But what happens if we change the definition of superhuman, to activities that were never thought possible or appeared to be beyond human potential?
When Roger Bannister ran the first mile under four minutes, was he being superhuman? Maybe. I’m sure some people saw that this was coming and thought that humans would reach that speed one day, and his feat was, therefore, within the perceived realm of human ability even if above normal human capacity.
How many chess games could an AI robot play simultaneously and preserve a very high win rate? Suppose the AI machine was blindfolded and couldn’t see the boards of the games it was playing?
In 2016, Grand Master chess champion Timor Gareyev played 48 games of chess simultaneously, while blindfolded and riding an exercise bike. Over the course of nineteen hours, he won 35, drew 7 and lost 6.
What about Daniel Kish? Blinded at two years of age, he taught himself echolocation. He made clicking sounds and from the echoes he was able to determine his physical environment to the point where he could ride a bicycle without any other help. When he was later studied it was found that the visual areas of his Daniel’s brain, normally dormant in blind people, had connected with the audio areas of his brain allowing him to see sounds. He has taught his technique to hundreds of others.
What do these events tell us?
The human mind-body and brain has an unimaginable ability to adapt, evolve and reach superhuman feats. Not actions that are beyond the norm, but actions we currently would think as impossible.
The perceived limits of human potential are limits of human perception, not potential.
Major Jeff Frankart was a PT in the army base hospital in Germany during the Afghan and Iraq conflicts. With so many soldiers being admitted with neuromuscular injuries, he was asked to find better solutions than the conventional path: honorable discharge, return to isolation, opiates and potentially down the rabbit hole to suicide and self-harm.
Jeff created a series of relatively simple exercise and perhaps more importantly, a mindset of resolve, resilience and repair. The results were, well, superhuman. One Lt Colonel of an airborne division came to Jeff with a crushed spine and couldn’t walk. Three months after going through Jeff’s program he was back running, three months after that, he was back jumping out of airplanes. Others who had been wheelchair bound for years were now able to get up and walk.
I know of several unrelated people who were all given fatal prognoses. They all not only survived, but thrived. The one thing they had in common? They refused to believe in the prognosis. One of these people was Barbara O’Donnell. Having contracted the H1N1virus in 2009 she was admitted to hospital with heart and kidney failure. She was in desperate need of a heart transplant as her heart was operating at 10% of normal function. She was put in a coma. After waking up from the coma two weeks later, she recalled some dreams she had while comatose.
In one dream she was told by an angel that she would see through different eyes and her heart would be healed. When she woke up she did indeed see through different eyes because she had suffered a stroke that affected her vision. Her cardiologist wanted to immediately rush her to get cardiac imaging as he was sure she was on the verge of death and was understandably dismissive when Barb told him about the angel’s message.With the imaging complete, the cardiologist returned to Barbara with a bemused look on his face.

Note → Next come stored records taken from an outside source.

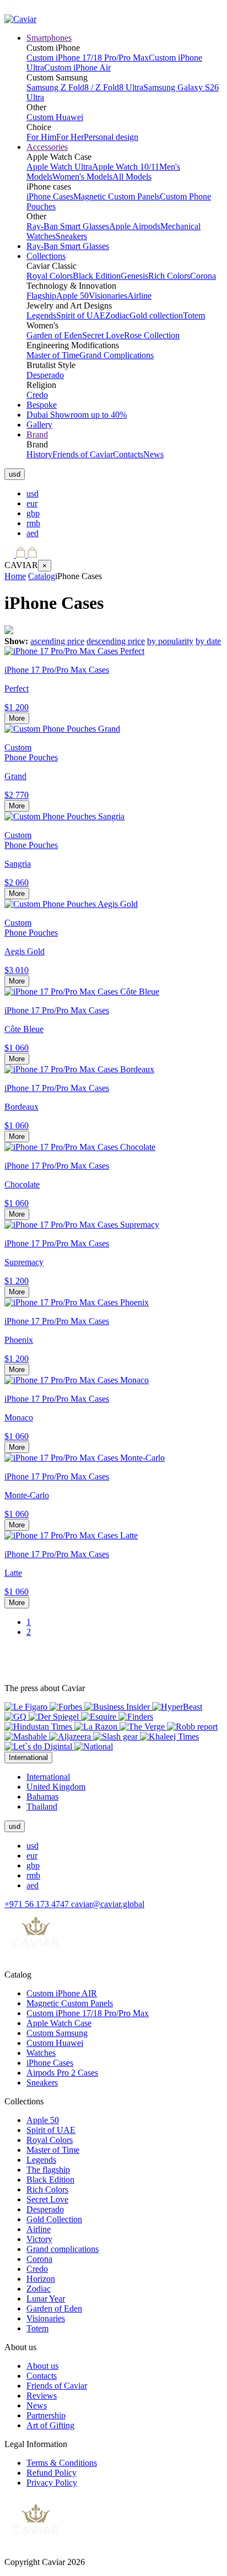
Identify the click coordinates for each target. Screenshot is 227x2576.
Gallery (39, 424)
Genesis (134, 275)
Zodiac (117, 315)
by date (208, 641)
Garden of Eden (54, 335)
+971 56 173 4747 (37, 1904)
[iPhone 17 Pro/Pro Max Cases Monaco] (76, 1380)
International (48, 1776)
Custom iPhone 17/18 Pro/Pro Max (87, 57)
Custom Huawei (54, 117)
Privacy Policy (51, 2482)
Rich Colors (169, 275)
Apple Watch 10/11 (125, 166)
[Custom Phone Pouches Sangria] (64, 816)
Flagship (41, 295)
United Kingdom (55, 1786)
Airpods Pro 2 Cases (62, 2072)
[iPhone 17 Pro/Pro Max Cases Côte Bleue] (81, 991)
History (39, 454)
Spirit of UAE (80, 315)
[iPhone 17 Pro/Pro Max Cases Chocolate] (79, 1147)
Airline (139, 295)
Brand (37, 434)
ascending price (57, 641)
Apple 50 (72, 295)
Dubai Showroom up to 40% (76, 414)
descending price (116, 641)
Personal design (111, 137)
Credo (37, 394)
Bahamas (42, 1796)
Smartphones (49, 37)
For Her (70, 137)
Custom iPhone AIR (61, 1993)
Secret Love (103, 335)
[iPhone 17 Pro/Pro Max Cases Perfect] (74, 651)
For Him (41, 137)
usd (32, 493)
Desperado (45, 375)
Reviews (41, 2395)
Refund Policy (51, 2472)
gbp (33, 513)
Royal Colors (49, 275)
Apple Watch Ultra (59, 166)
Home (15, 576)
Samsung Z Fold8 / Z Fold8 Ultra (84, 87)
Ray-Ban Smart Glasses (67, 226)
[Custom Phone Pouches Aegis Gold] (71, 904)
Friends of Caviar (82, 454)
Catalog (41, 576)
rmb (33, 523)
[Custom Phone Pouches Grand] (62, 728)
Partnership (46, 2415)
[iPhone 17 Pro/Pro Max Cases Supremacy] (81, 1224)
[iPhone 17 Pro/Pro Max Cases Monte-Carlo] (84, 1457)
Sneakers (71, 236)
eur (31, 503)
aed (32, 533)
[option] (124, 494)
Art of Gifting (50, 2425)
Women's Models (82, 176)
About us (42, 2365)
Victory (39, 2239)
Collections (46, 256)
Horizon (40, 2278)
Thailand (41, 1806)
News (153, 454)
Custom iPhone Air (77, 67)
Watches (41, 2052)
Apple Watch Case (58, 2023)
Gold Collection (54, 2219)
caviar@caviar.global (107, 1904)
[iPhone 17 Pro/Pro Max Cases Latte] (71, 1535)
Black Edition (97, 275)
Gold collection (156, 315)
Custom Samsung (57, 2033)
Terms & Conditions (61, 2462)
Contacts (128, 454)
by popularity (170, 641)
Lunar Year (45, 2298)
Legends (41, 315)
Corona (203, 275)
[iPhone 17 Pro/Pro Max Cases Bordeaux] (79, 1069)
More (17, 718)
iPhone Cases (49, 196)
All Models (132, 176)
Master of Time (52, 355)
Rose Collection (152, 335)
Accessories (47, 147)
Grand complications (62, 2249)
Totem (194, 315)
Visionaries (108, 295)
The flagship (48, 2169)
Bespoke (41, 404)
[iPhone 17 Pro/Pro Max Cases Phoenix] (76, 1302)
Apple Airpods (134, 226)
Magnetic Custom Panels (116, 196)
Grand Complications (116, 355)
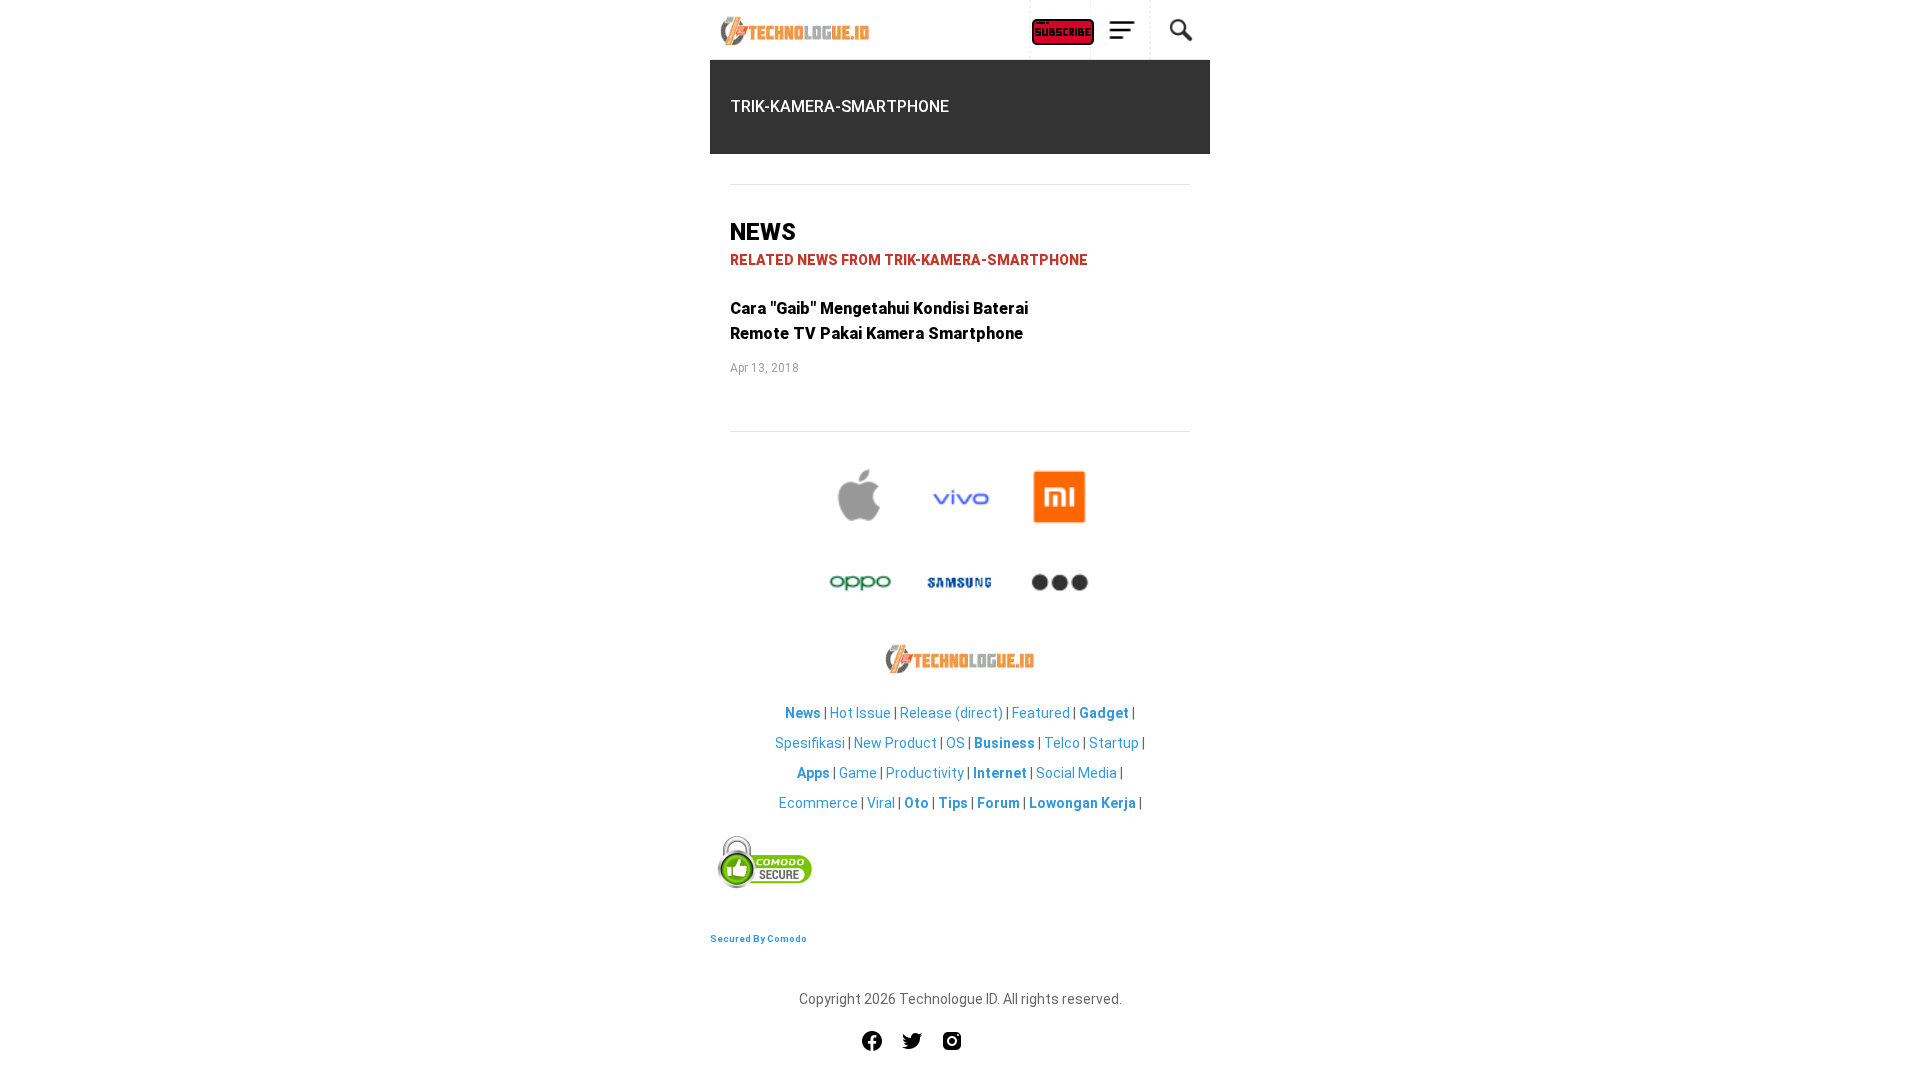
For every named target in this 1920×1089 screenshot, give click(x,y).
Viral (881, 803)
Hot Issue (860, 713)
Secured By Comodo (758, 938)
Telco (1062, 743)
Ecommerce (818, 803)
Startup (1114, 743)
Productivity (925, 773)
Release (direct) (951, 713)
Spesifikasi (810, 743)
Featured (1041, 713)
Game (858, 773)
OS (955, 743)
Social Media (1076, 773)
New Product (895, 743)
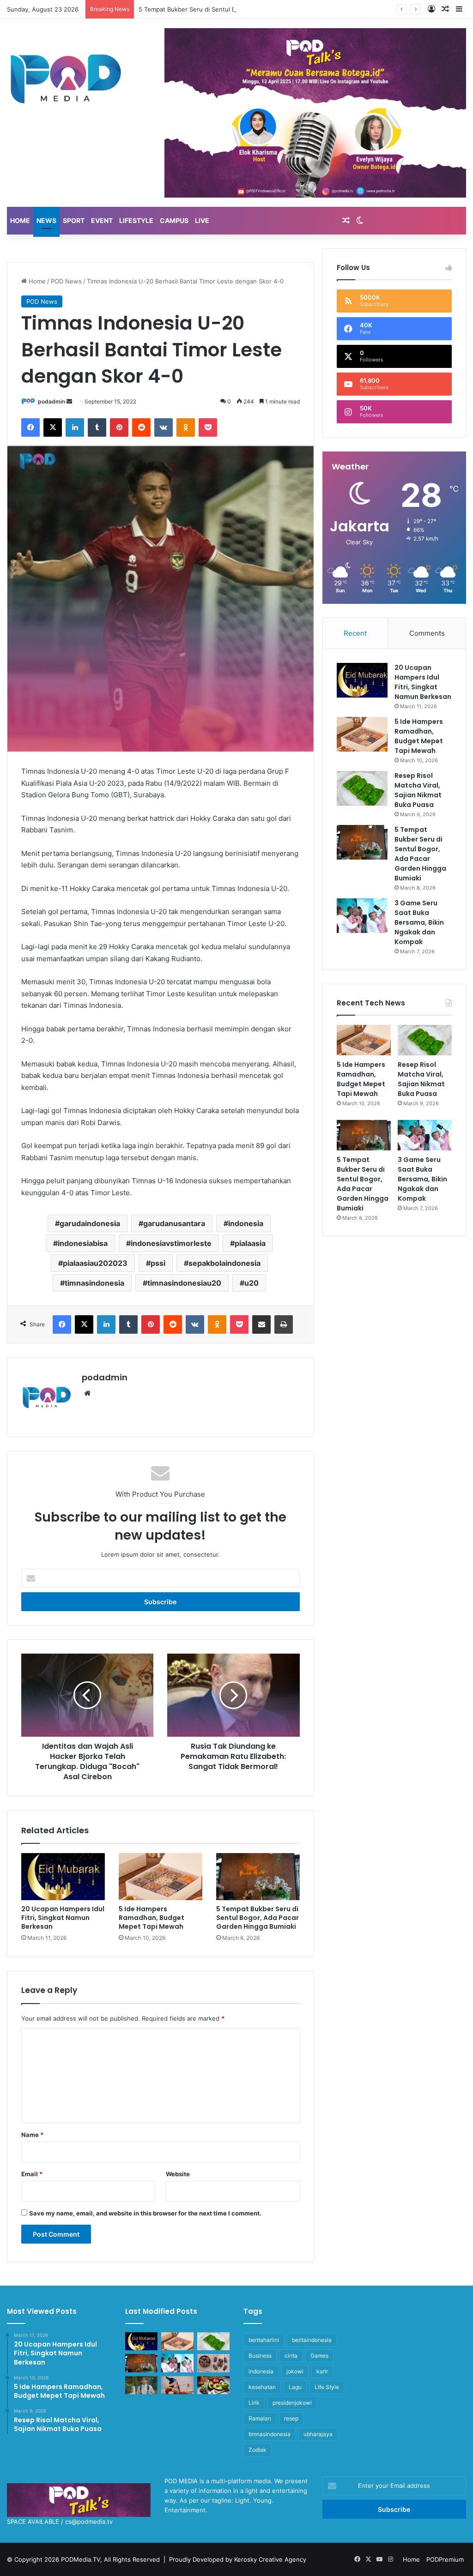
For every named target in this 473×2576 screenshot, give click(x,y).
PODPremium (445, 2559)
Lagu (295, 2386)
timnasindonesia (94, 1283)
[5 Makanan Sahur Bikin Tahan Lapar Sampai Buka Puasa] (213, 2363)
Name (32, 2134)
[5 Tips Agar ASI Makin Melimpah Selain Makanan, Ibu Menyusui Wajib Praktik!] (177, 2385)
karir (322, 2371)
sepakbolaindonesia (224, 1263)
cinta (291, 2355)
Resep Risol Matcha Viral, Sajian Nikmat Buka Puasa (418, 790)
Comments (427, 633)
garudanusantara (174, 1223)
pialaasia (250, 1243)
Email (31, 2174)
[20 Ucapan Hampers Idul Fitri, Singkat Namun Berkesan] (63, 1876)
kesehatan (262, 2386)
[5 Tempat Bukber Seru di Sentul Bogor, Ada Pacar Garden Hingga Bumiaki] (258, 1876)
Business (260, 2355)
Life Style (327, 2386)
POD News (66, 281)
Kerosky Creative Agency (270, 2559)
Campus (174, 220)
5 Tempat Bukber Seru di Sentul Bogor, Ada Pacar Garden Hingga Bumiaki (244, 9)
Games (319, 2355)
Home (36, 281)
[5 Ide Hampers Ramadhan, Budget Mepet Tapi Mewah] (160, 1876)
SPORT (74, 220)
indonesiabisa (83, 1243)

“In my forty years as a doctor, I have never see anything like this. You heart is indeed healed. In fact, it is the heart of a twenty-year-old, one which would be implanted into someone in need.”
You can hear some of these stories on my UK Health radio Show The Miracle Within You.
So do not underestimate the power that resides within humans. We have only just scratched the surface of what the mind-body can do. And AI will not replace that intelligence but complement it, and help us maximize our powers.
This is mind-blowing for healthcare and wellbeing. Seemingly miraculous recoveries might be the norm and not so superhuman in the future. After all, a four-minute mile isn’t superhuman any more. A combination of AI and human intelligence will eventually be able to identify and facilitate the matrix of critical inter-cell communications that can fix a damaged heart and a crushed spine.
The most intelligent form on the planet might just be the human mind-body, brain and consciousness.
However, the most superhuman ability of all might just be accurately predicting the future.